I’m working up a Blu-ray vs DVD comparison for the 2005 version of Pride & Prejudice and noticed something interesting. [Update: the comparison is here.]
Virtually all widescreen Blu-ray discs have, in my experience, conformed to a convention where the picture uses the entire left/right width of the frame. In other words, the left edge of the picture starts in the left-most vertical row of pixels, and then stretches across all the way to the other side. DVDs sometimes had this, but many actually had narrow black bars down the left and right side of the picture.
Why did they have this with DVDs?
My guess is that this was to allow more of the picture to be seen. When DVDs were introduced, virtually all displays were CRT, and virtually all had significant overscan.
The picture geometry in CRTs was never fixed. It could vary over time as the picture tube aged. I still remember visiting my grandmother as a child on Sunday evenings, tuning in ‘Lost in Space‘, and noticing that all the characters had short legs.
Sometimes enormous amounts of the picture was lost from the edges.
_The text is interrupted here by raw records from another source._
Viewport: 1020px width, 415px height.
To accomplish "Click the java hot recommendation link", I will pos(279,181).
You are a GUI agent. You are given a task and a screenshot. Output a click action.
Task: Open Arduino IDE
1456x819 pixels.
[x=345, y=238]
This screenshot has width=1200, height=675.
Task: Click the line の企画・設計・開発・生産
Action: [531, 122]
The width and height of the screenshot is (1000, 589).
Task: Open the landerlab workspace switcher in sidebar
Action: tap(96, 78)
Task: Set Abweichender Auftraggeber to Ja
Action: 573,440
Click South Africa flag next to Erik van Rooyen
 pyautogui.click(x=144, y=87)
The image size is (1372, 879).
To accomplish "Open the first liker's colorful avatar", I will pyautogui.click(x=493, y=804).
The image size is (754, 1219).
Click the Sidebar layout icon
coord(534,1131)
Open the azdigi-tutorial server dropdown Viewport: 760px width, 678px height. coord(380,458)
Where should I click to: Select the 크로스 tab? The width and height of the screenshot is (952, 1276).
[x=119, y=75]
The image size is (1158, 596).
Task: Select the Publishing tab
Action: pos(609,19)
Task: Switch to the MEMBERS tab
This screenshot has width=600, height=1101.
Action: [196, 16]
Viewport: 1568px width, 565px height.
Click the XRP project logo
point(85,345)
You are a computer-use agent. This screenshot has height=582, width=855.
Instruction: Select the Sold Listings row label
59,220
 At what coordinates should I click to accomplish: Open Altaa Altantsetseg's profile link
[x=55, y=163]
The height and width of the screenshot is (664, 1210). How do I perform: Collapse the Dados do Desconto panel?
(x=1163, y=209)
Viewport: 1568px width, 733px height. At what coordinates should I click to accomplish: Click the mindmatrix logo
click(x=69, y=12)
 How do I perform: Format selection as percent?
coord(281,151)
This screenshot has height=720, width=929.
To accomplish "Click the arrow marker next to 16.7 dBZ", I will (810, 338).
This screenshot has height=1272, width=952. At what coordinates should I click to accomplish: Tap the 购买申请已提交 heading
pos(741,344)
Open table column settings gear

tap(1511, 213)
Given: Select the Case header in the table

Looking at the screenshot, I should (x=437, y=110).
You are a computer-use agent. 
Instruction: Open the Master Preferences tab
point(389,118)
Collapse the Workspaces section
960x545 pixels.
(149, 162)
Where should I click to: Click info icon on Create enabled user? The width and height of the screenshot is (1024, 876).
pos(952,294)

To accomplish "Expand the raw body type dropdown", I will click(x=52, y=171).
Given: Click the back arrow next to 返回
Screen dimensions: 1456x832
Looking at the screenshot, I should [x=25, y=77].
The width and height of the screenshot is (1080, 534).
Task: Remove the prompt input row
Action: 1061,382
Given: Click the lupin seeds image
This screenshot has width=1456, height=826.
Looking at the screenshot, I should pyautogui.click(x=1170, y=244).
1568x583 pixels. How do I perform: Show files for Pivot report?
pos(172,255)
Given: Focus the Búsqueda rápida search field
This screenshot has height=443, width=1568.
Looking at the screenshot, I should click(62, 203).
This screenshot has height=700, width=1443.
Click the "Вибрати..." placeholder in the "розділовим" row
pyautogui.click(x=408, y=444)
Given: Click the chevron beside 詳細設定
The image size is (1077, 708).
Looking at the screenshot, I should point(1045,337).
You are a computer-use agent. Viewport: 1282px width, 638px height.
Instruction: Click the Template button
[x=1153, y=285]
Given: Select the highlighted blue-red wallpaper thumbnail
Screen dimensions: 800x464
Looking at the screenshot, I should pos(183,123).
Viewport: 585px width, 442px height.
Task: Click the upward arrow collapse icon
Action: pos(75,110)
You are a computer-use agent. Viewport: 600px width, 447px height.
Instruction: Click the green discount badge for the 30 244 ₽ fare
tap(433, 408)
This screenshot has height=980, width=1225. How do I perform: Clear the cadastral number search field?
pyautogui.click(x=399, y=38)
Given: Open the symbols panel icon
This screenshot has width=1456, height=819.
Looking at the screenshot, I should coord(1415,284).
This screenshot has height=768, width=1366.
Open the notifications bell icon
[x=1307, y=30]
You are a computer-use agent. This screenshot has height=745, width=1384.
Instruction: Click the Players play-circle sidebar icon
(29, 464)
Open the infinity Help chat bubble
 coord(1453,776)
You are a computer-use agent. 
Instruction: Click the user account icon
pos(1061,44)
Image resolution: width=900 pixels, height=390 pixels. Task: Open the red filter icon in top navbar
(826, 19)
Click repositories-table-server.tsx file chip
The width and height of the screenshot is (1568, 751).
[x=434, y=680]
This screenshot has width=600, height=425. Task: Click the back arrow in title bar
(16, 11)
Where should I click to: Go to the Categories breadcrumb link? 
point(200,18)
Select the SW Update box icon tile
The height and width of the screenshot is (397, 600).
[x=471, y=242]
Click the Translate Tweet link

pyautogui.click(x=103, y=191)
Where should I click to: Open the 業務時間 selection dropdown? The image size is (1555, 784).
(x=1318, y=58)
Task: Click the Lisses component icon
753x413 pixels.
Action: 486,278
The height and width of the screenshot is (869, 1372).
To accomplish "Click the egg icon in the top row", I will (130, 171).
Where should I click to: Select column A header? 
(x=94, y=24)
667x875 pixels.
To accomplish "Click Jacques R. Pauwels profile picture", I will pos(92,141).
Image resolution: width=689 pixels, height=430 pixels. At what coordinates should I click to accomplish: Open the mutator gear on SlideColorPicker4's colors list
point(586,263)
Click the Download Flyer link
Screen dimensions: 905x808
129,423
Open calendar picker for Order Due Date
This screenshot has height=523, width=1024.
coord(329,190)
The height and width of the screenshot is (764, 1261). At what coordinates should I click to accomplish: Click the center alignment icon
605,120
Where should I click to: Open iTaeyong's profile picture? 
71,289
By the time Blu-ray was appearing, panel TVs were becoming the norm, and many of these had the ability to banish overscan completely. In any case, the overscan they did impose was relatively modest: typically 2% or so. They could do this because the geometry of panel TVs doesn’t waver over time, being digitally mapped onto a fixed grid of display elements.
So back to Pride & Prejudice. Oddly, this movie uses only 1914 pixels of the picture width, with four pixels of black on the left, and two on the right. One consequence of this is the picture shown here, above right. This is from one frame of this disc (a similar effect is apparent on all the frames I checked). I’ve blown this up to 300% of original size to make it easier to see. Basically, there is kind of a negative ghost at the edge of the picture.
It looks a bit like edge enhancement, but I doubt that it is. There isn’t any other apparent edge enhancement in the movie (that I’ve seen so far). I suspect it’s an artefact of the compression system, but I’m not sure why. This movie has a very healthy average bitrate of 30.6Mbps using the VC1 codec. While the black bar seems to have interfered with the two pixels of the picture to its immediate right, the reverse has also been true. It isn’t obvious from the picture, but the right-most column of black pixels is actually a little lighter than the three to its left (they are all at ‘zero’ luminance).